Foto © Paul Leclaire

Ebenso poetisch, aber auch brillant in seiner subtilen Schlichtheit ist das Bühnen- und Kostümbild von Christof Cremer. Die reale Welt besteht aus einem schwarzen Zimmer, dessen ebenso schwarze Möbel durch weiße Ränder wie gezeichnet und zweidimensional wirken. Im Gegensatz dazu hat die weiße Papierwelt einen enormen Tiefgang und kommt ohne Requisiten aus. Das Bühnenbild besteht hier aus Projektionen, die auf einen unregelmäßig angeordneten Papierhintergrund geworfen werden. Der abgebildete Wald aus dem Zimmer der Eltern, basierend auf Entwürfen von Xenia Lassak, ist dabei ein durchgehendes Motiv, das Chip unterbewusst in seine Träume einwebt. Die klare schwarz-weiße Trennung wird in den Kostümen fortgesetzt, was dem jungen Publikum die Zuordnung erleichtert, durch die spielerische Vielfalt im Design aber nie plakativ wirkt.

Die Tänzer sind bis auf die Ausnahme des Choreografie-Assistenten Nemo Oeghoede, der als Schatten in Erscheinung tritt, alles Studenten des Zentrums für zeitgenössischen Tanz. Während in den Ensemble-Einlagen einige Male die Synchronität abhanden kommt und dadurch einige Szenenbilder nicht wirklich überzeugen können, sind die vielen Solo-Einlagen gekonnt ausgeführt, wenn auch in den Bewegungen in sich häufig redundant. Besonders hervorzuheben ist hier Mirjam Schirk als Phönix Papyrus, die trotz eines gewaltigen Flügelkostüms bezaubernde Leichtigkeit und Eleganz auszudrücken vermag. Leider kann die Hauptdarstellerin Lisa Bless aufgrund der zurückhaltend geschriebenen Rolle des Chip nur selten ihr zweifellos vorhandenes großes Talent aufzeigen. Dennoch versprüht sie wie auch das restliche Ensemble eine wunderbare Freude am Spiel und der Bewegung.

Sehr eng verknüpft mit der Choreografie ist die Musik von Sven Kacirek, der die Aufführung selbst mit einem aufwändigen Schlagwerk-Aufbau alleine begleitet. Mithilfe von Loopern, Synthesizern und bewegungsabhängigen Sensoren erschafft er so aus klassischen Instrumenten ein serielles Mosaik, welches auch dramaturgisch eingreift, indem die Signale oft durch die das Publikum umgebenden Lautsprecher wandern. Während die Musik für jede Szene einzeln hervorragend funktioniert, fehlt über die gesamte Aufführung etwas die Abwechslung und die musikalische Abgrenzung der einzelnen Szenen untereinander.

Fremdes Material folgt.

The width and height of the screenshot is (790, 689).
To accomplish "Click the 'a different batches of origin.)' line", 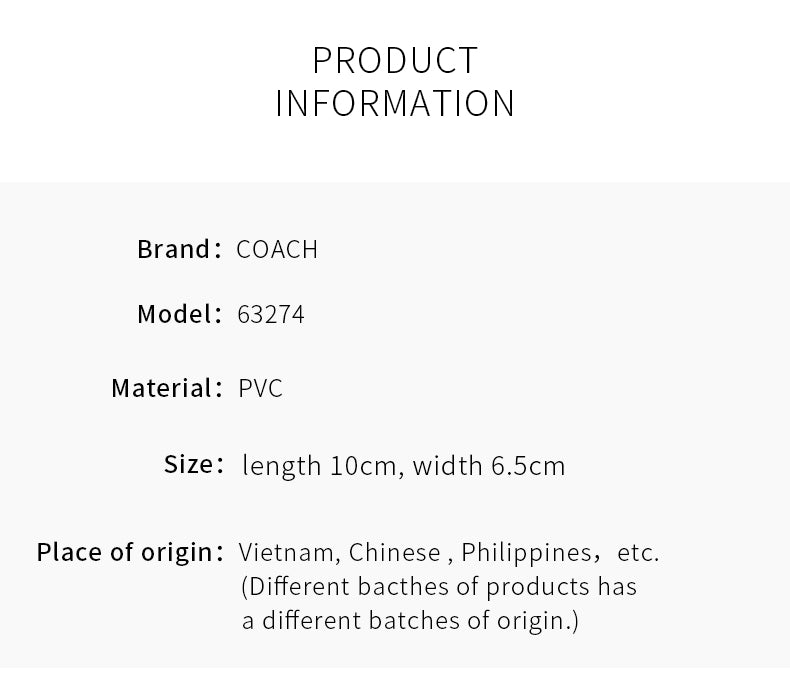I will [x=410, y=621].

Nach der letzten Szene ertönt langer Applaus vom Publikum, das etwa zur Hälfte aus Erwachsenen besteht. Die insgesamt erfolgreiche, mit verzeihbaren Schwächen in der Ausführung versehene Produktion wird sicher nicht die letzte Kooperation der Oper Köln und dem Zentrum für zeitgenössischen Tanz sein.